For decades, the small border city of Nogales, Arizona, has operated as a vital economic gateway. Growing up and eventually serving as mayor there, I witnessed firsthand how international commerce can invigorate local communities—or leave them vulnerable to policy shifts. Today, with new tariffs imposed on Mexico, Canada, and China, I see some striking parallels to earlier trade disruptions, and I’m convinced we need to scrutinize how these measures impact not just the macro economy, but also communities on the front lines.
The Border’s Beating Heart
Nogales, like many border cities, survives and thrives on trade. We watch cargo trucks loaded with produce, car parts, and countless consumer goods crisscross the boundary day in and day out. These flows aren’t abstract. They mean jobs for the local workforce, customers for local businesses, and vital tax revenue for municipal projects. When tariffs go up, that once-steady stream of commerce can slow to a trickle—and communities along the border feel the pinch in everything from grocery prices to small business operations.
Tariffs: A Policy Tool with History
Tariffs have long been a lever of economic policy in the United States, used intermittently since the founding era to protect domestic industries or as a bargaining chip in trade negotiations. During the Great Depression, the Smoot-Hawley Tariff Act (1930) famously deepened economic turmoil by sparking retaliatory tariffs among U.S. trading partners. We’ve seen more recent episodes as well, including steel and aluminum tariffs introduced just a few years back. Time and again, we’ve learned that tariffs rarely come without unintended consequences—including higher costs for businesses and, ultimately, consumers.
Today’s tariffs on Canada and Mexico tap into some of those same dynamics. These nations aren’t just neighbors; they’re consistently among America’s top trading partners, with intricate supply chains that interconnect with nearly every major industry in the U.S. Imposing tariffs on crucial materials or finished goods can easily translate into price hikes for U.S. manufacturers. If factories must pay more for imported steel or electronics, they pass those costs along to you and me.
A Perspective from Customs and Commerce
My experience extends beyond city hall in Nogales; I served as Director of the Arizona Department of Commerce and later worked as Chief of Staff at U.S. Customs and Border Protection. At each stage, I saw how cross-border trade and national security intersect—and how fragile that balance can be when policy changes.
From a customs standpoint, imposing tariffs means a shift in enforcement priorities, new documentation, and more thorough inspections. Agents on the ground must adapt quickly, sometimes with limited resources. Meanwhile, exporters and importers struggle to comply with sudden price shifts, altered regulations, and confusion over which goods are subject to which duties. In other words, tariffs disrupt carefully calibrated supply chains that took years to establish.

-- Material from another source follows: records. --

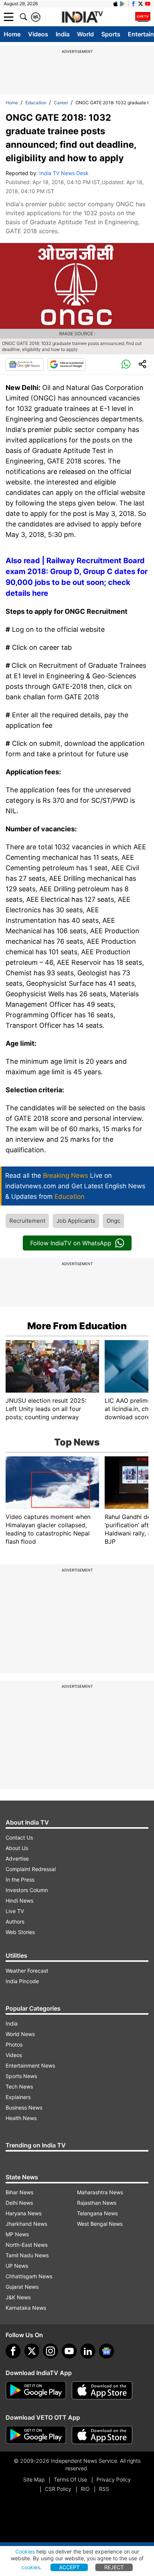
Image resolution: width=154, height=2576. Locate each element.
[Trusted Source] (66, 364)
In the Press (20, 1879)
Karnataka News (26, 2308)
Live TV (15, 1911)
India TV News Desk (64, 173)
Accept (69, 2567)
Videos (38, 34)
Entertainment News (30, 2065)
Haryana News (23, 2213)
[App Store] (102, 2390)
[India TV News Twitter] (140, 3)
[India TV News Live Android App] (36, 2390)
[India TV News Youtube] (147, 3)
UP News (17, 2266)
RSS (104, 2489)
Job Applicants (75, 1220)
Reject (114, 2567)
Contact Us (19, 1837)
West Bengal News (100, 2224)
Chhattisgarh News (29, 2276)
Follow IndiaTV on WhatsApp (70, 1243)
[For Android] (36, 2435)
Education (35, 102)
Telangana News (97, 2213)
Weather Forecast (27, 1970)
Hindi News (19, 1900)
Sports (110, 34)
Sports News (21, 2076)
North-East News (26, 2245)
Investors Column (27, 1890)
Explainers (18, 2097)
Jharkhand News (26, 2224)
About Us (17, 1848)
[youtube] (69, 2351)
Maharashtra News (100, 2192)
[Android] (122, 3)
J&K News (18, 2297)
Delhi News (19, 2203)
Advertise (17, 1858)
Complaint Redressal (31, 1869)
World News (20, 2034)
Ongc (113, 1220)
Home (12, 34)
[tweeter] (31, 2351)
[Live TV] (142, 17)
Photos (14, 2044)
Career (61, 102)
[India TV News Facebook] (133, 3)
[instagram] (50, 2351)
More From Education (77, 1325)
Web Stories (20, 1932)
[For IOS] (102, 2435)
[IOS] (115, 3)
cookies (30, 2567)
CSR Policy (58, 2489)
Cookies (25, 2551)
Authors (15, 1921)
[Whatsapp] (125, 364)
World (85, 34)
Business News (24, 2107)
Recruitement (27, 1220)
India (63, 34)
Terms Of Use (70, 2479)
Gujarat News (22, 2287)
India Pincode (22, 1981)
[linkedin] (87, 2351)
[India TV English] (82, 17)
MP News (17, 2234)
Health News (21, 2118)
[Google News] (25, 364)
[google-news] (106, 2351)
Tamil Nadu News (27, 2255)
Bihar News (19, 2192)
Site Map (33, 2479)
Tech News (19, 2086)
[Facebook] (13, 2351)
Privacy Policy (113, 2479)
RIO (85, 2489)
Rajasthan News (96, 2203)
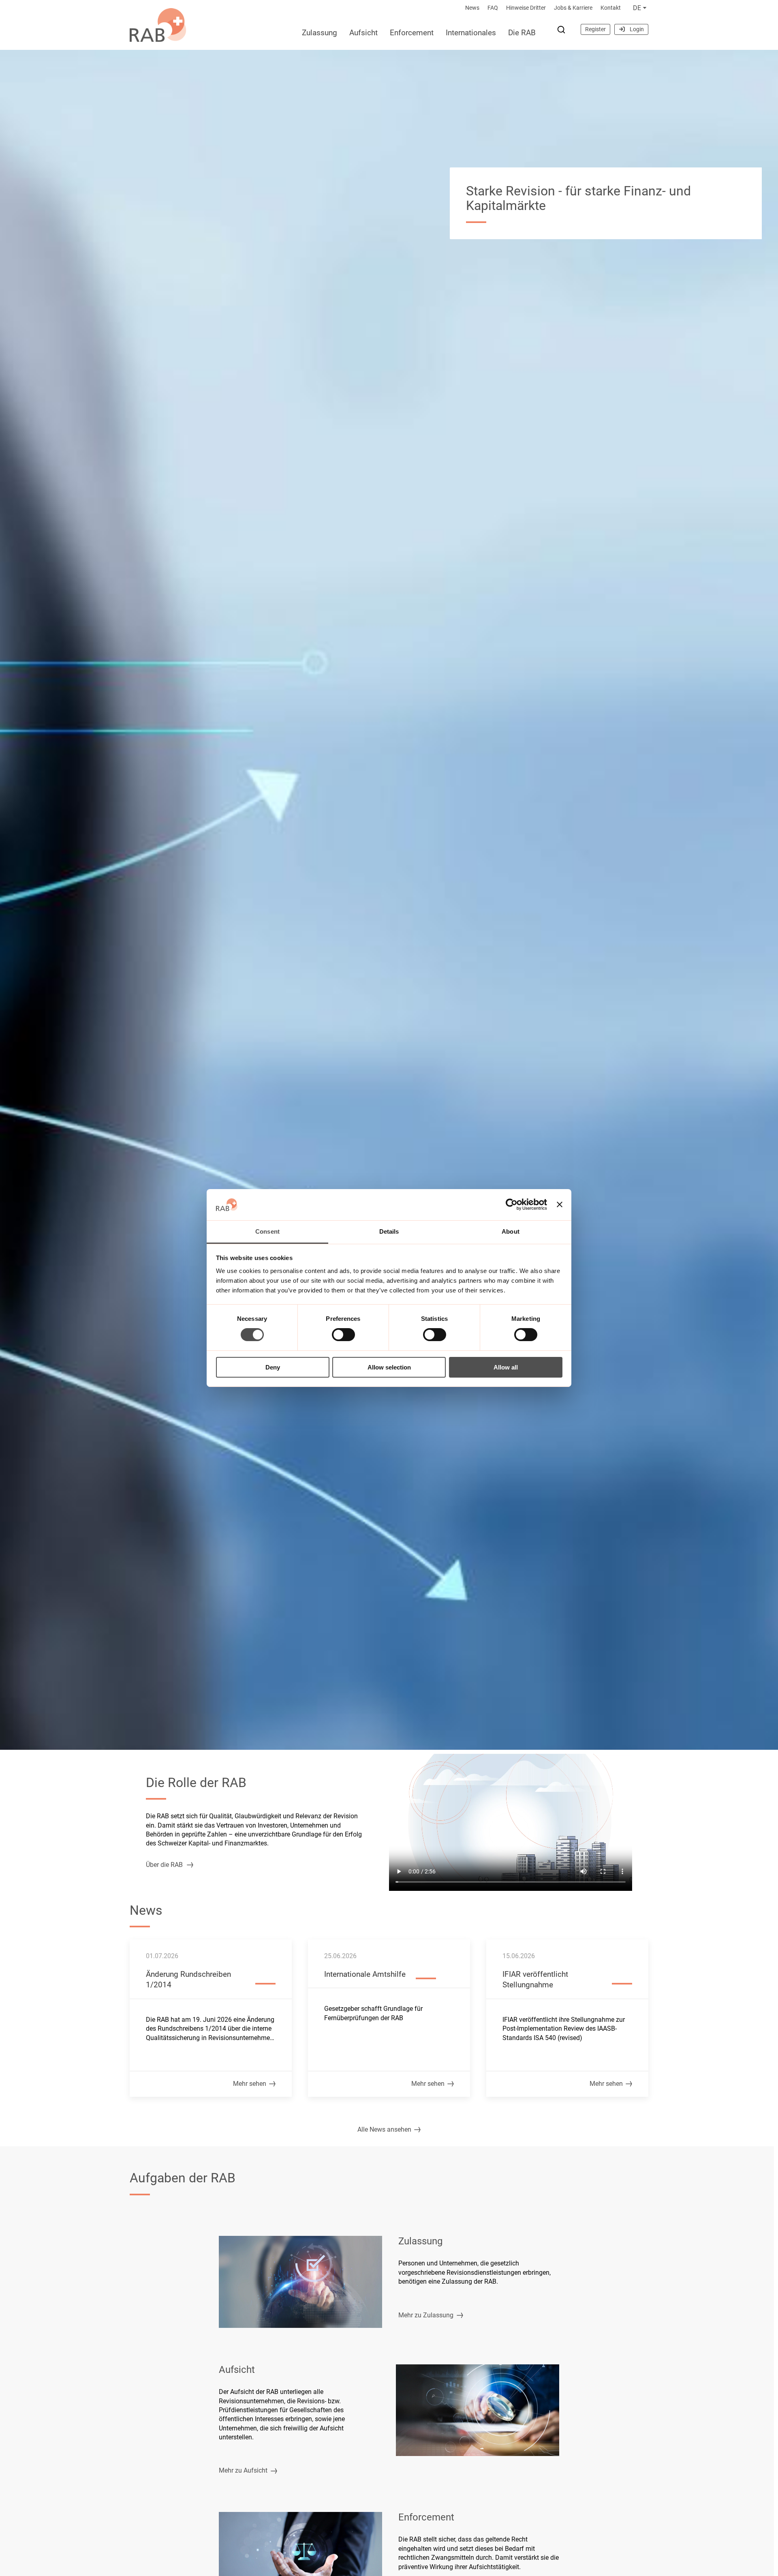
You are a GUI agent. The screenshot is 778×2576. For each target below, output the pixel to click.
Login (637, 29)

From a commerce perspective, the ripple effects can be equally profound. When a major importer in Nogales finds itself paying significantly more in tariffs, it may reduce its workforce or pass the new costs to consumers in the form of higher prices on fresh produce. Those families who rely on cross-border grocery shopping see their budgets squeezed. Local restaurants see supply costs rise. Over time, even minor tariff rate adjustments can lead to major shifts in consumer behavior and regional economic vitality.
Real-World Costs for Everyday People
Perhaps the greatest misconception about tariffs is that they primarily punish foreign exporters. While there can be short-term strategic value in using tariffs to encourage fair trade practices, the reality is that U.S. consumers often feel the brunt. Whether it’s paying more for fresh avocados, new vehicles, or high-end electronics, Americans are left footing a hefty portion of the bill.
For border communities, the costs come in a concentrated dose. With so many small businesses depending on the steady flow of goods and customers across the port of entry, any disruption—even a short one—can significantly dent local revenue. Moreover, people who have relatives, friends, or business partners on the other side of the border suddenly find themselves navigating increased tension, stricter checks, and less predictable wait times.
Finding the Right Balance
Tariffs can be an effective negotiating tool, but their impact rarely stops at the negotiating table. As someone who has watched the ebb and flow of commerce from both local and national vantage points, I’ve seen how well-intentioned policy can backfire if not carefully calibrated and accompanied by targeted support for affected industries and communities.
Moving forward, we need trade policies that recognize the complexity of modern supply chains and the interdependence of our economies. That means working closely with our neighbors to resolve trade disputes before they reach a point that disrupts livelihoods. It also means providing practical resources—such as training, financing, and infrastructure investments—for businesses and communities impacted by tariff hikes.
From my perspective, protecting American interests includes ensuring that our border communities remain vibrant, dynamic, and well-connected to the broader economy. After all, when Nogales prospers, it’s not just a local win; it’s a small but important step toward a more secure, resilient, and equitable trade environment for our entire nation.